Vascular surgeons plan most arterial bypass grafts on the basis of experience and intuition: only after surgery is there a way to tell whether an artery has been grafted to the place best suited to restore blood flow with minimal complications. But a group led by Charles Taylor, a Stanford University mechanical engineer who studies the human vascular system, is proving the power of an experimental software system that lets surgeons “sketch” several possibilities and preview the likely results before making a single incision.
The process starts with the collection of three-dimensional nuclear magnetic resonance data that describe the patient’s anatomy-the exact shape of the coronary or carotid arteries, for instance-along with snapshots of blood flow at various points. Taylor’s software converts the anatomical data into a numerical “mesh” that represents the vessels, and surgeons use computer-aided design to add hypothetical bypass grafts to the mesh. Next, a supercomputer applies fluid dynamics equations to the original flow data, producing a color-coded simulation of blood coursing through the newly configured mesh. By using the simulations to test a variety of graft placements, surgeons can plan operations that don’t inadvertently create areas of low blood flow, a cause of clotting that can lead to heart attacks and strokes.

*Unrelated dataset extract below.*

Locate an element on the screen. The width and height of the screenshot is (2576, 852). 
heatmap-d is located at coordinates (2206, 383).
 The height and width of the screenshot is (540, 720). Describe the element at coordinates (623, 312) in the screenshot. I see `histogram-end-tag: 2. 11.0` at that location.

In retrospective comparisons of data from two human patients who received bypasses in their lower extremities, the system’s suggested predictions “probably would have changed how the procedures were performed,” says Taylor, who hopes that within five years he’ll have made the simulations fast and reliable enough for regular use in surgical planning. He says that “10 or 20 years from now every single [cardiovascular] patient is going to be treated this way.”